### Selection

I know I want armor to function to reduce damage (apparently the most popular way to do it according to a completely unscientific poll), and I can use the old AC/Defense values as the amount of damage reduced, which is also the way that Grim 'n' Gritty does it. That part is sorted.
Well...mostly. See below under damage.
I've been thinking about how to do defense rolls, and I think I've come up with a method by stealing from Morrowind again. If you haven't played, Morrowind has four skills used to determine how well armor protects the PC, based on the quality of the armor: Unarmored, Light Armor, Medium Armor, and Heavy Armor. These happen to match pretty well on to the armor use feats in True 20, which I can dump and replace with skills.

### Goal A
List the Morrowind skills that the armor notes give for determining how well armor protects the PC.
### Goal B
Extend the armor notes, starting right after their last sentence.
The rows that come next have no connection to the armor notes.

### Dataset entries
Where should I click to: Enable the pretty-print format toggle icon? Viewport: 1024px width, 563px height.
--
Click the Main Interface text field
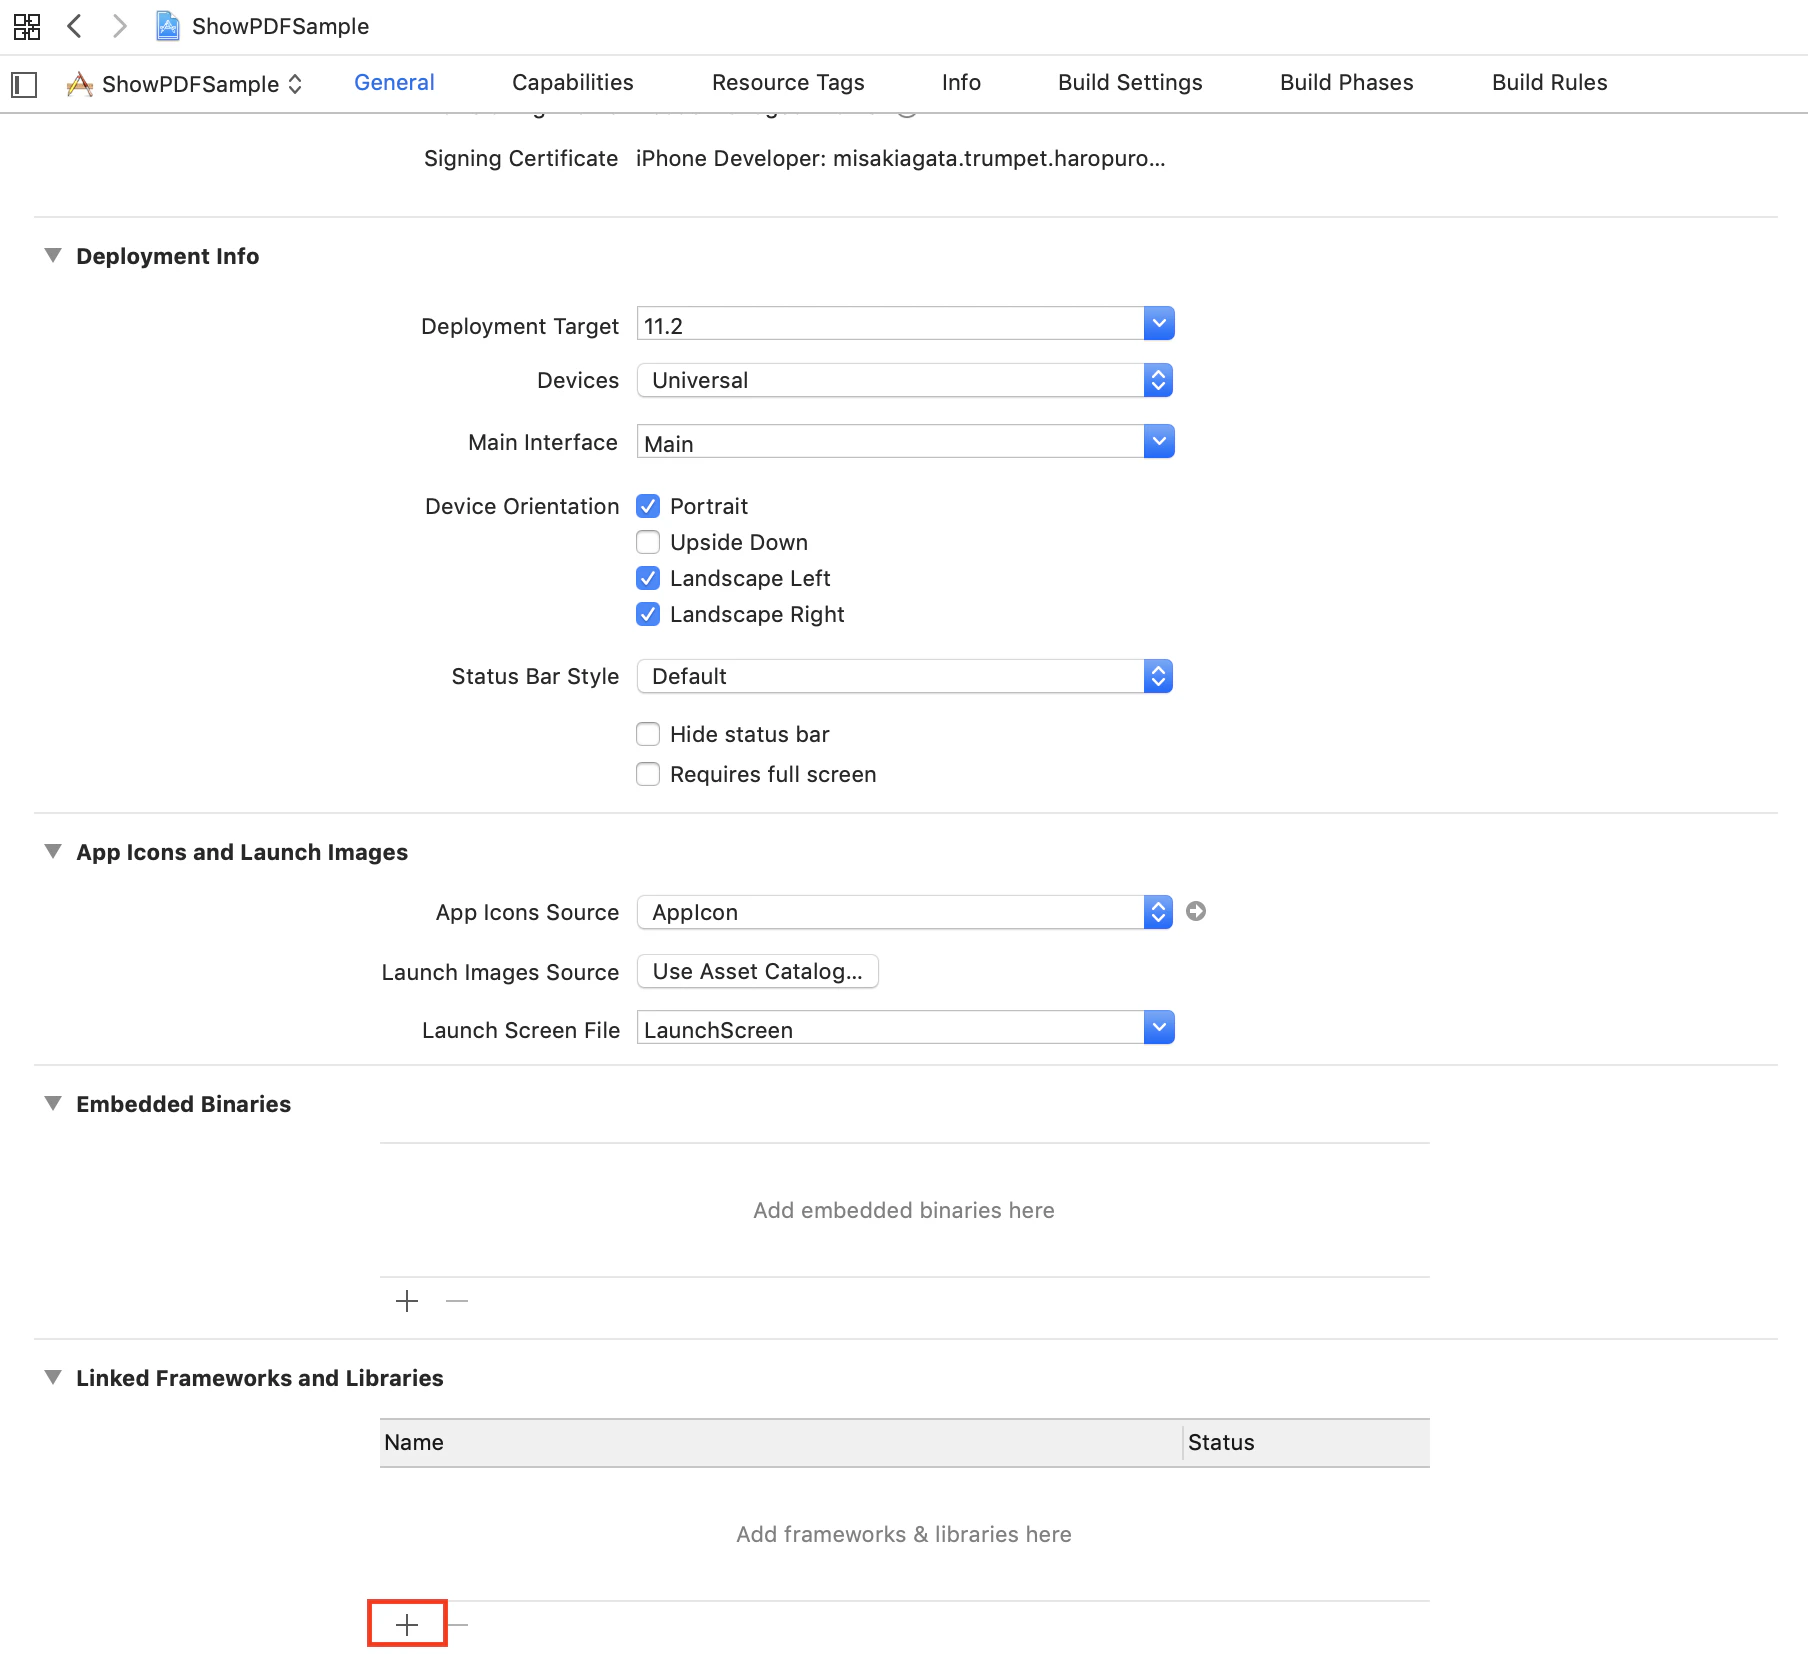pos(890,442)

### Exercise response A
Unarmored, Light Armor, Medium Armor, Heavy Armor

### Exercise response B
The actual functioning of the skills is where I'm having some difficulties nailing things down. I was originally going to base Unarmored and Light Armor on Dexterity and Medium and Heavy Armor on Constitution, until I realized then that taking Unarmored and Light Armor would be a sucker's game because you could just buy up Constitution and be harder to killand harder to hit. It's the same reason all weapon skills are keyed off Strength except for Short Blade and Hand-to-Hand. I want to avoid any single stat that's better than all others, like Dexterity is in oWoD or Exalted.
This is one case where I focus much more on balance and on mechanics I personally like than realism, or "realism." "Dodging" isn't really the proper way to use armor; blocking is much more common. Edged weapons tend to just bounce off unless they dent the armor, blunt weapons rarely penetrate but are good at denting, and the best way to kill knights way to drag them off their horses and stab them in the groin, the armpit, or through the visor using a dagger[1].
That's all pretty complicated to represent at the tabletop, though, so instead it's just a simple roll of Weapon skill vs. Armor skill. Armor skill high means the attack misses, Weapon skill high means it hits.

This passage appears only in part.